● **EXERCISE A**
Reproduce the passage of the TLS standards guide from "This volatility has" to "in the appendix.)", word for word.
● **EXERCISE B**
In the TLS standards guide, what protocol is named as the predecessor of TLS?
● **EXERCISE C**
Extend the TLS standards guide onward from its final line.

● **EXERCISE PASSAGE**

================================

Guide to TLS Standards Compliance - SSL.com (2024)

The Transport Layer Security (TLS) protocol is the primary means of protecting network communications over the Internet. This article is a brief guide to help you configure a secure server to meet current TLS standards.

Introduction

The Transport Layer Security (TLS) protocol is the primary means of protecting network communications over the Internet. It (and its predecessor, Secure Sockets Layer or SSL) have been used for decades in many applications, but most notably in browsers when they visit HTTPS websites. TLS usually functions quietly in the background, but contrary to what one might think, TLS is not a black box that just works. Rather, the security TLS provides arises from the cooperation of various cryptographic algorithms. Moreover, TLS, like SSL before it, constantly evolves with the security industry—new technology and business requirements must be satisfied, while the latest security threats must be mitigated. Algorithms can become obsolete over time, or practices can be abandoned, with each change affecting the overall security of a TLS instance (like the one protecting your connection right now).

This volatility has motivated various standards organizations to publish guideline documents, so that a minimum baseline for TLS security could be established in a particular market, sector or service. Unfortunately, there are numerous such standards, with different sectors requiring compliance with different, applicable documents, while the standards themselves also evolve over time, accommodating changes in the sector they were designed to protect.

Understandably, navigating through this sea of standards in order to set up a modern TLS instance can be a real headache for administrators. This article is a brief guide to help you configure a secure server to meet expected TLS standards in 2021. (For further help, we’ve also given example configurations of the most popular web server solutions in the appendix.)

The Standards

There are several entities that maintain guidelines for TLS with regard to network security, such as the United States Department of Health and Human Services (HHS) or the National Institute of Standards and Technology (NIST). For the sake of brevity, this article will only study the three most adopted documents:

1. The Health Insurance Portability and Accountability Act (HIPAA)
2. NIST’s SP 800-52r2 guidelines
3. The Payment Card Industry Data Security Standard (PCI-DSS)

================================

(Screenshot grounding data)
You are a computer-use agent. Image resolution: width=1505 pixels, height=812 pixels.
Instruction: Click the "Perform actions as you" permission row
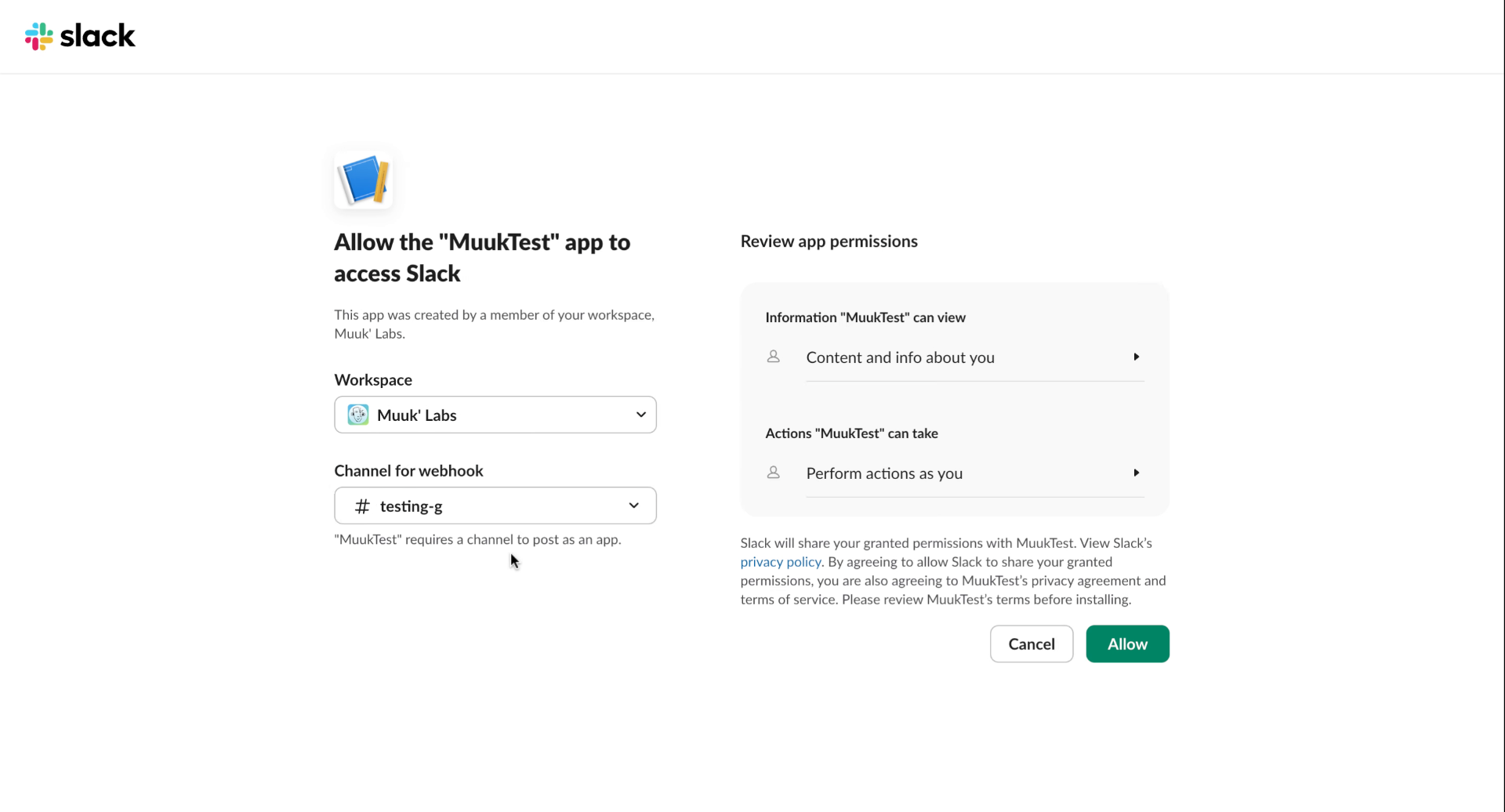(884, 473)
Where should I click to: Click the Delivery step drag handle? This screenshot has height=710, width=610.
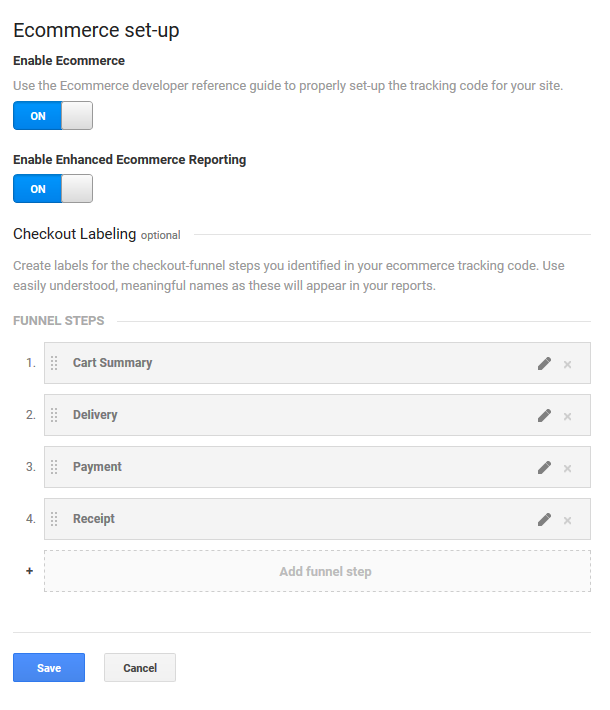pos(54,415)
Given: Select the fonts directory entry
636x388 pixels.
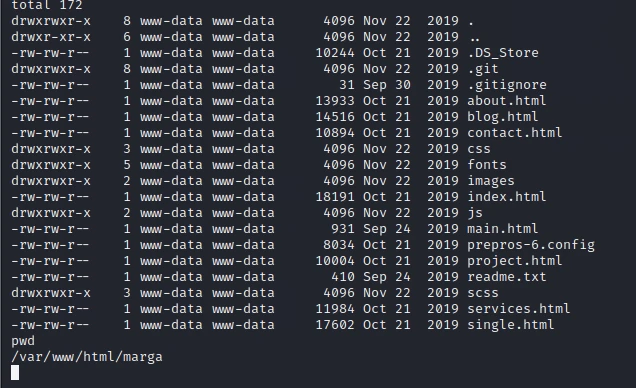Looking at the screenshot, I should [x=487, y=165].
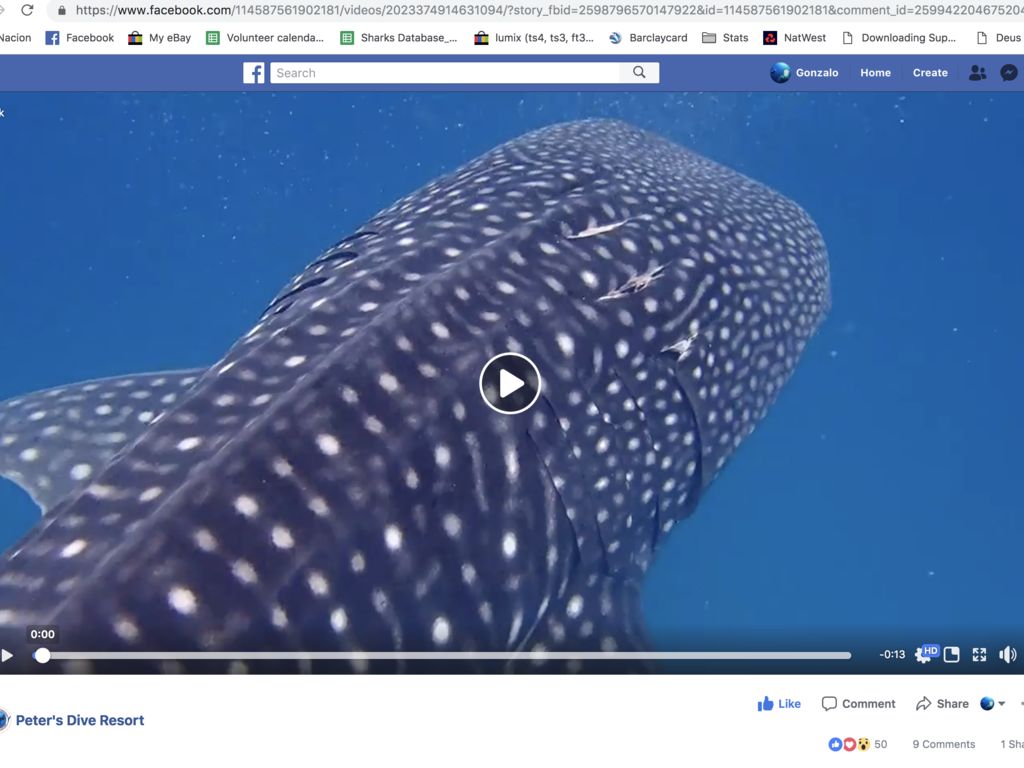1024x768 pixels.
Task: Click the video progress scrubber handle
Action: coord(42,656)
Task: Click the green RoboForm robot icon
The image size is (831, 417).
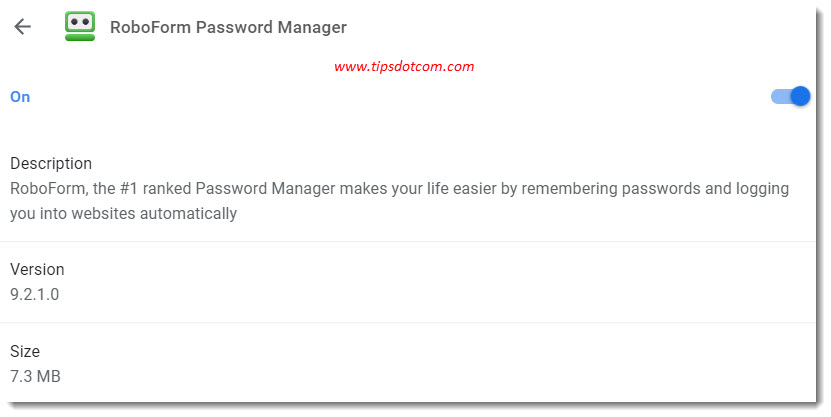Action: pyautogui.click(x=80, y=26)
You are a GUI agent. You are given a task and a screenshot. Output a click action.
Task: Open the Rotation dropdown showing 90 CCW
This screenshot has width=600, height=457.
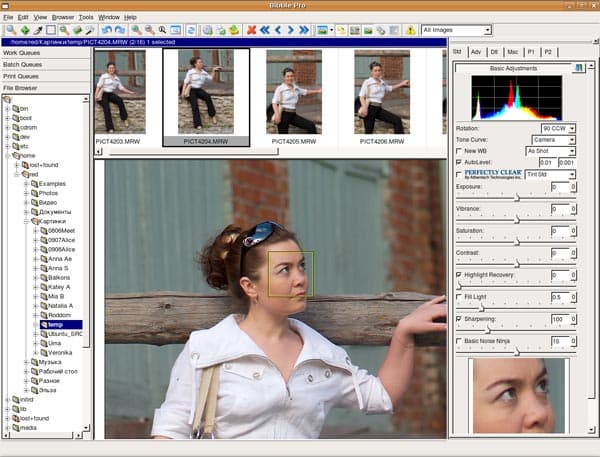coord(558,129)
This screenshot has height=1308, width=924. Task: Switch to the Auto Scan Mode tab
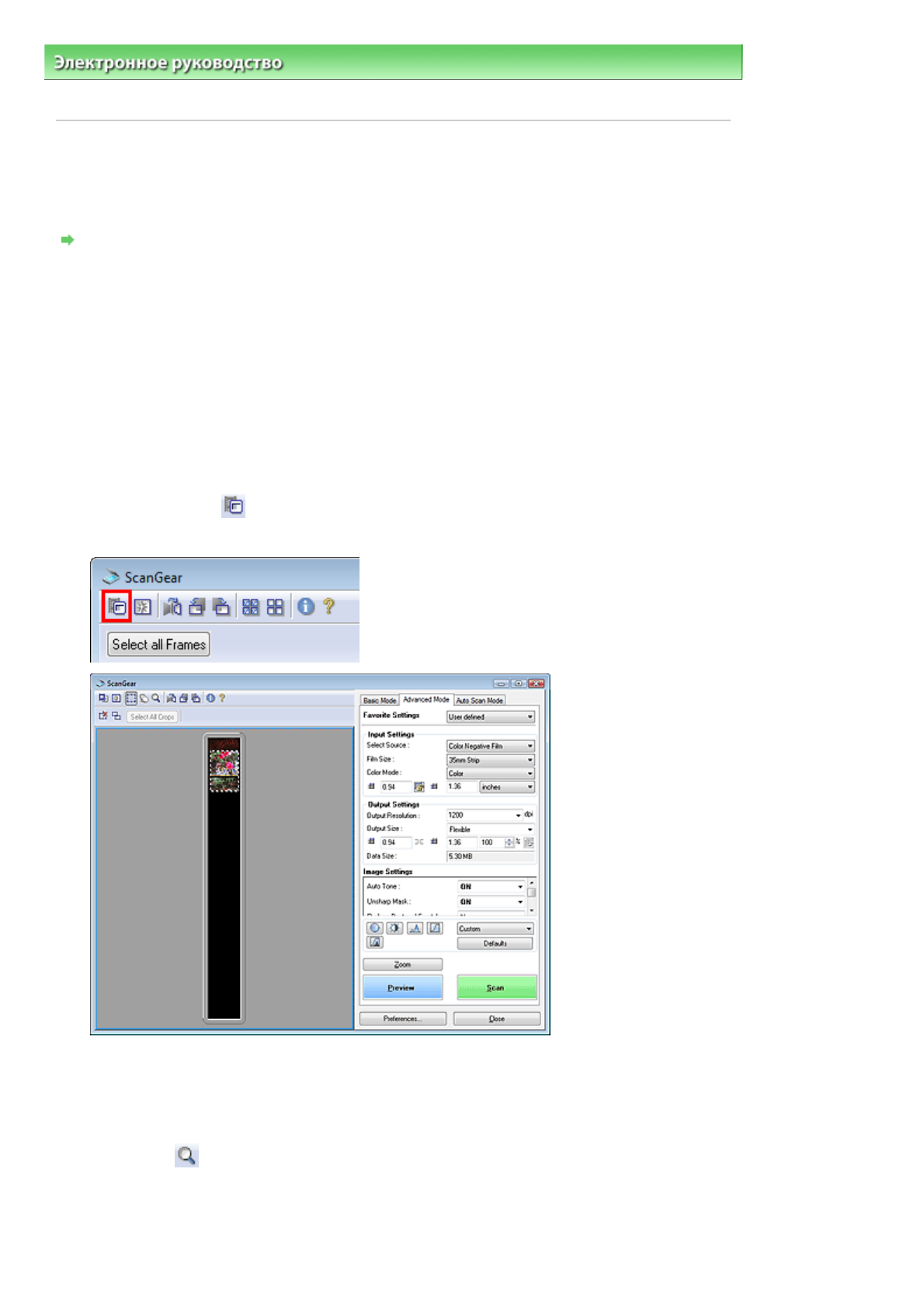pos(479,700)
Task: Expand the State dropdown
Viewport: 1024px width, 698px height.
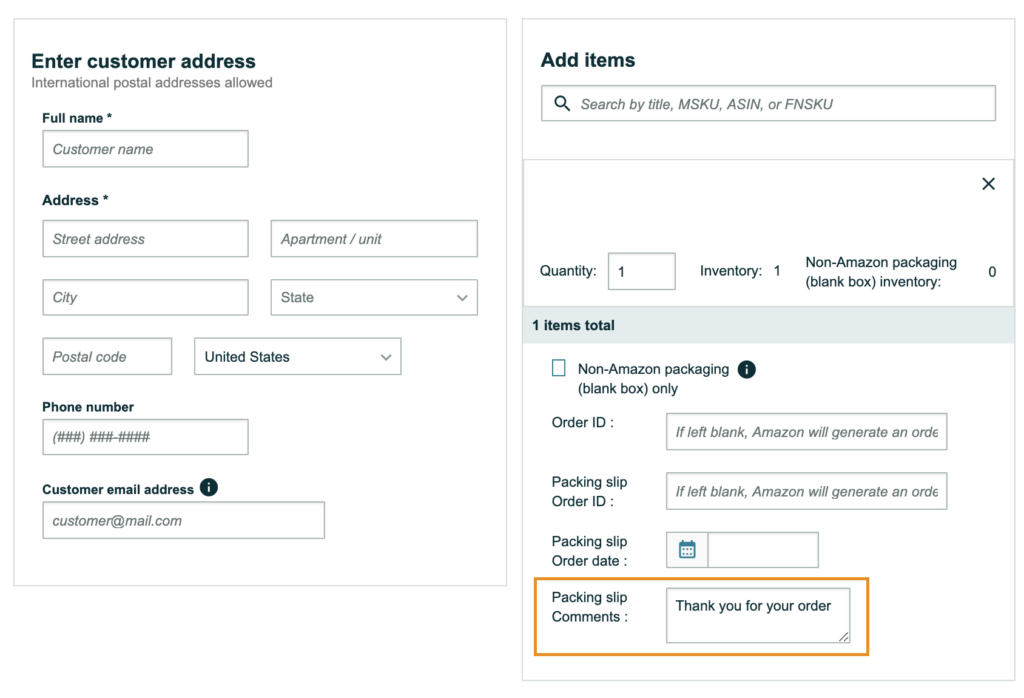Action: click(x=373, y=297)
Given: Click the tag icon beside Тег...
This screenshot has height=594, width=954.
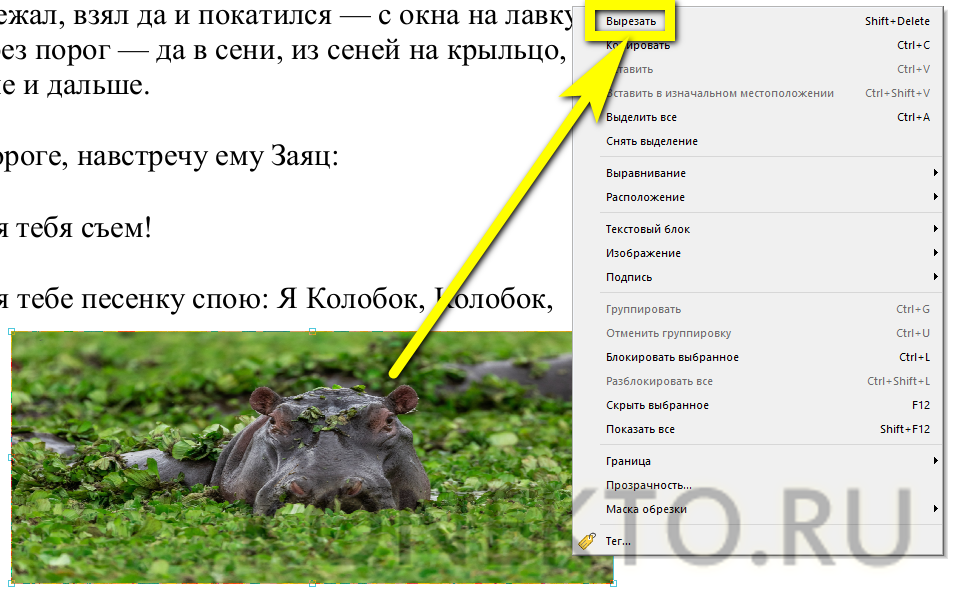Looking at the screenshot, I should pyautogui.click(x=587, y=541).
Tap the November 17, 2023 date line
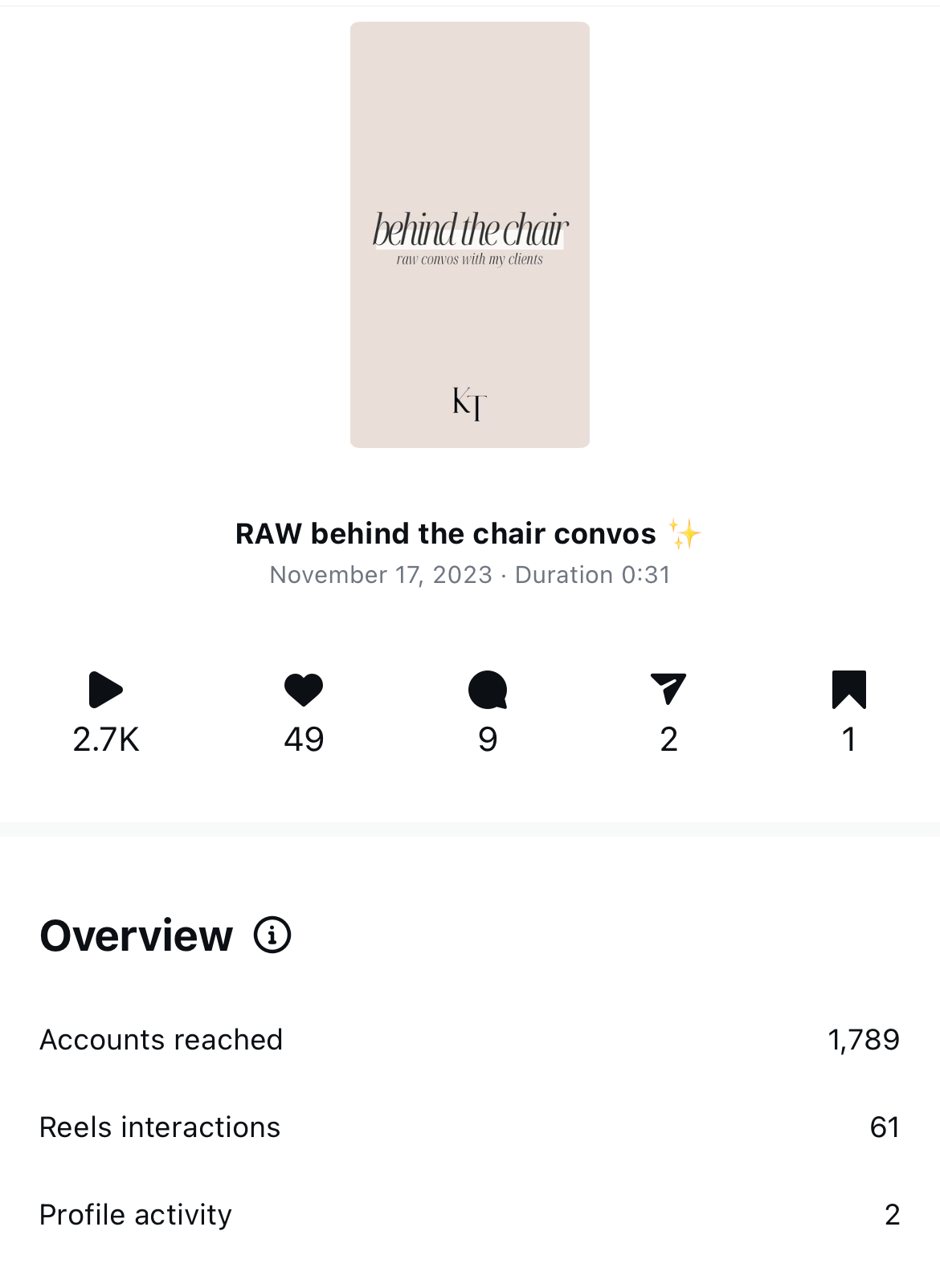 click(381, 575)
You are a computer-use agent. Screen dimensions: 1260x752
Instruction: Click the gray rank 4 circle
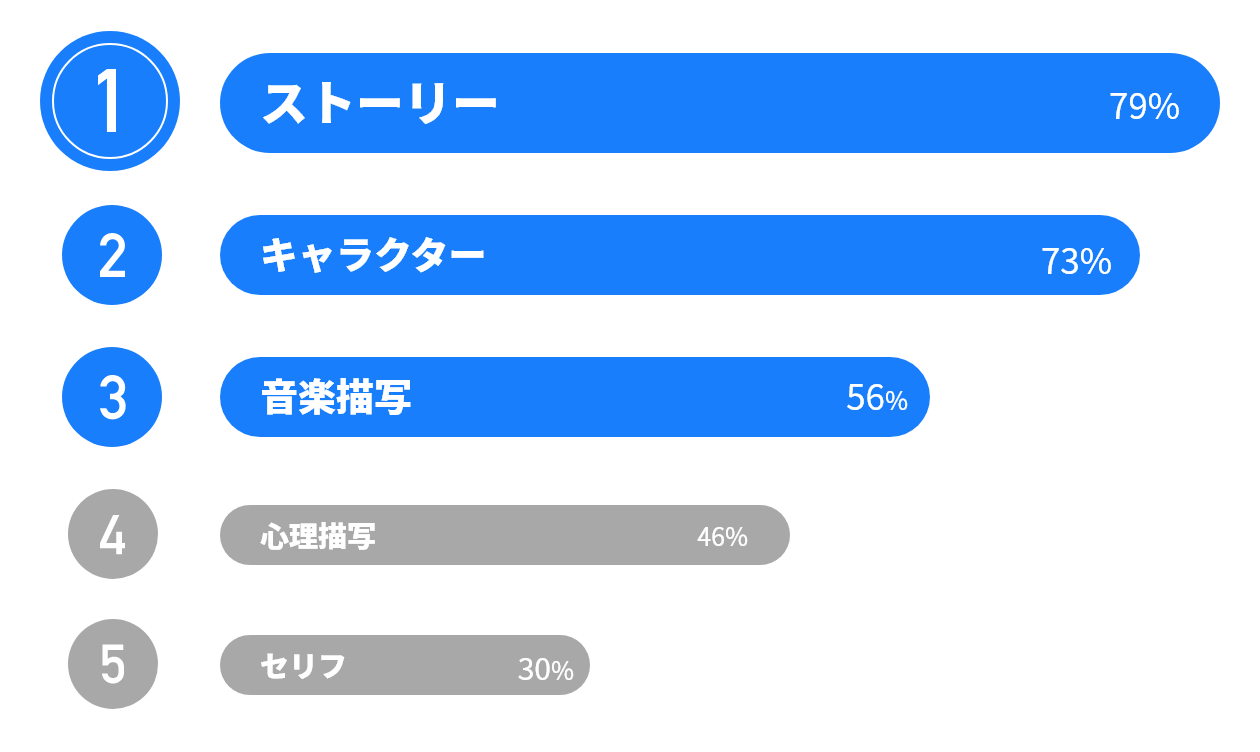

================================

● **TASK ANSWER A**
This volatility has motivated various standards organizations to publish guideline documents, so that a minimum baseline for TLS security could be established in a particular market, sector or service. Unfortunately, there are numerous such standards, with different sectors requiring compliance with different, applicable documents, while the standards themselves also evolve over time, accommodating changes in the sector they were designed to protect.

Understandably, navigating through this sea of standards in order to set up a modern TLS instance can be a real headache for administrators. This article is a brief guide to help you configure a secure server to meet expected TLS standards in 2021. (For further help, we’ve also given example configurations of the most popular web server solutions in the appendix.)

● **TASK ANSWER B**
Secure Sockets Layer (SSL).

● **TASK ANSWER C**
HIPAA

HIPAA is a regulation enacted by the US government in 1996, concerning the secure handling of Protected Health Information (PHI). PHI refers to any digital patient information, such as test results or diagnoses. A HIPAA guidance document published in 2013 states the following:

Valid encryption processes for data in motion are those which comply, as appropriate, with NIST Special Publications 800-52, Guidelines for the Selection and Use of Transport Layer Security (TLS) Implementations; 800-77, Guide to IPsec VPNs; or 800-113, Guide to SSL VPNs, or others which are Federal Information Processing Standards (FIPS) 140-2 validated.

NIST standards

In 2005, NIST published Special Publication (SP) 800-52, describing the correct operational procedures to securely configure a TLS instance for government servers. SP 800-52 has since been replaced by versions SP 800-52r1 (2014) and SP 80052r2 (2019). This article follows the guidelines of SP 800-52r2, which is currently stable.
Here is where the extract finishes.